On Saturday, I had a 4 hour ride.
I thought about riding outside. But as we drove back from the pool, and noticed the temperature was 29 degrees, I thought otherwise.
“Do you think I could ride outside?” I asked Chris. Usually, he is enthusiastic about riding outdoors no matter what the weather. But today was different.”Look at those flags, Liz,” he said, pointing to a flag whipping viciously from the west.
He was probably right. But just to be sure, I asked my coach. Usually, she is even more enthusiastic about riding outdoors in any type of weather.
“No way, not today,” was what she said.
But I wasn’t convinced. Something had just gotten into me. An inkling to ride outdoors. And when you get an inkling like this it cannot go ignored. I had to try – I had to at least give it a try outdoors. Chris promised to send me warm thoughts from the basement.
I suited up – fleece tights, wool socks, toe warmers, base layer, jersey, fleece vest, fleece jacket, fleece-lined balaclava, helmet, fleece gloves, fleece mittens. Ten pounds later, I boarded my cyclocross bike barely able to move my fingers enough to feel the bars.
I decided to do a nearby 15 minute loop. The most open part would be tailwind followed by some sheltered loops and turns through a neighborhood and back down through a hilly neighborhood behind our house.
The first part was comfortable – the tailwind pushed me along and I cruised along. Turning into the neighborhood, a crosswind made me work a little harder. The rest of the loop was a little headwind, some crosswind. It was short enough to keep me out of the headwind for too long and long enough to keep me entertained.
It certainly wasn’t warm but it wasn’t unbearably cold – or at least it would be for a few minutes but then I would turn and go back to comfortably warm. The wind tried to tell me at least a dozen times to turnaround and go home but I wouldn’t listen. I thought to myself that this is what I needed to do. Workouts like this in weather like this was what I had to do. It wasn’t a choice – it was what a champion would do.
I lasted for 90 minutes before my feet got cold and my thumbs were numb. My stomach started to feel sick. I lasted it out for another 10 minutes before returning indoors to finish the remaining time. And as I sat there in a fixed position, dripping sweat after 20 minutes, I felt much better knowing that I had given the cold a try and lasted for longer than even I expected.

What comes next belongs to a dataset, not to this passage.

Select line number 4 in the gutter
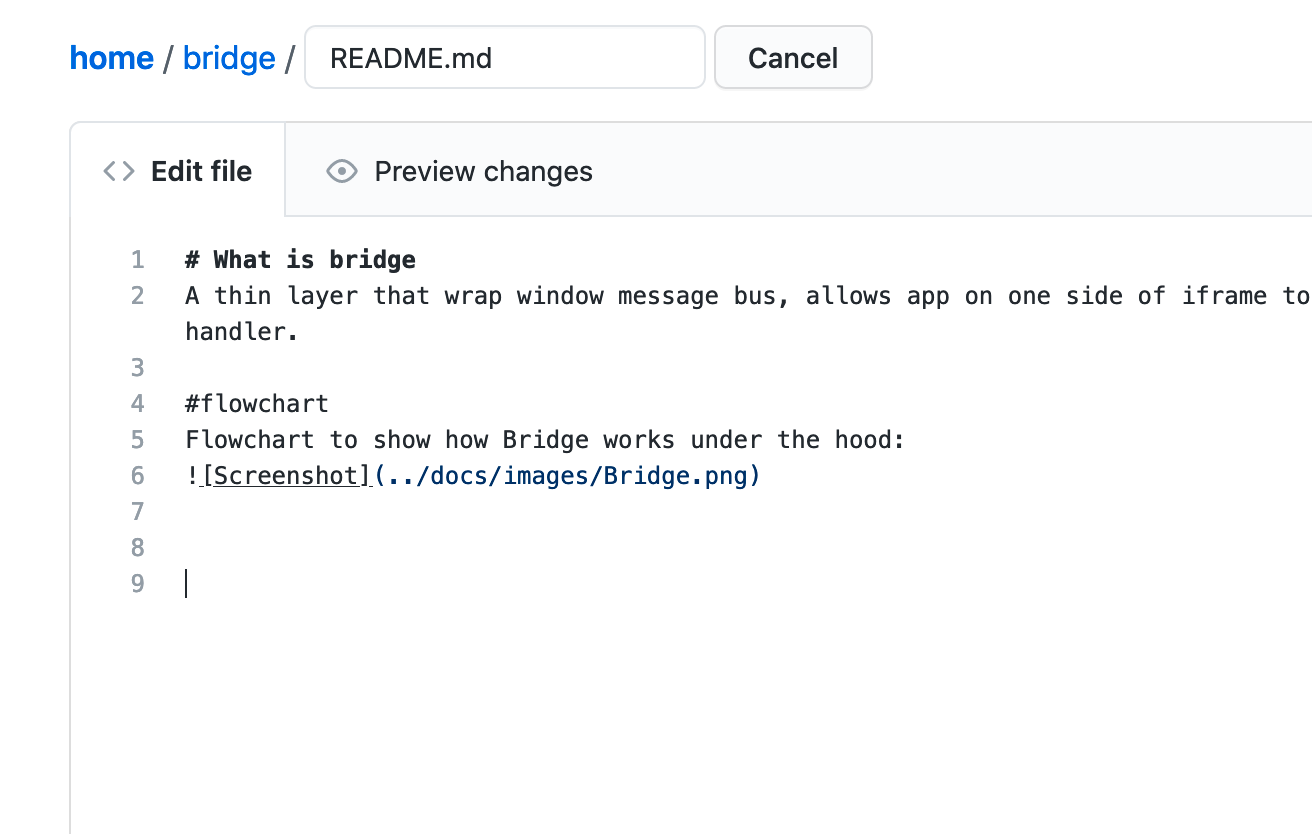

My ride that day was nothing short of an exercise in adversity. I may have only lasted 90 minutes but what I gained was worth much more. You see, there’s not much that sets us all apart. We all train hard, we all train a lot, we all have the best bikes and fast wheels. We know what to eat, we know how much to sleep. But what sets us apart in the end, what makes the difference are the little things in between. It’s the little things that add up to give you an advantage – and you have to seek out the opportunities for advantages and take advantage of them when you can.
What matters most is seeking out adversity for these advantages. There are uncontrolled adversities – rain, wind, heat, hills, cold – and there are controlled adversities – overdressing, overeating, overdoing it early on – in any case you have the control to put yourself into these situations and learn something from them. Do it when you can, do it when you least to want to. That’s when it will count the most.
The other day someone asked me to recall a “perfect” race – honestly, I couldn’t think of one. In any given race, you face so much adversity along the way – 107 degree heat index in Arkansas, Cornernbrook when it poured cold rain, crashing at Muncie, Pineman when the swim start was 38 degrees, losing a water bottle in Alabama – but what matters is that when I was faced with these adversities, I knew what to do because I had done it so many times in training, because my body and mind had memory for what to do.
When I step up to the start line in the races that really count, I know that everyone else will show up with 99 percent of the same things as me – training, preparation, nutrition, hopes, dreams. But what they won’t have are the things that made me tougher – riding when it’s 29 degrees, swimming hard after a hilly run, climbing those mountains, monster swims. Every time I face adversity, I file it away in my mind to pull out when it matters most; when I think there’s nothing left to give in a race, when someone attacks, when I see someone just up ahead.
The advantage that you have is adversity. Did you train with it, did you embrace it, did you make it your best friend? You know in any given race adversity will be your enemy. And you know what they say – keep your friends close, but keep your enemies closer so seek out adversity, make friends with it, keep it close. This is what will count in the end.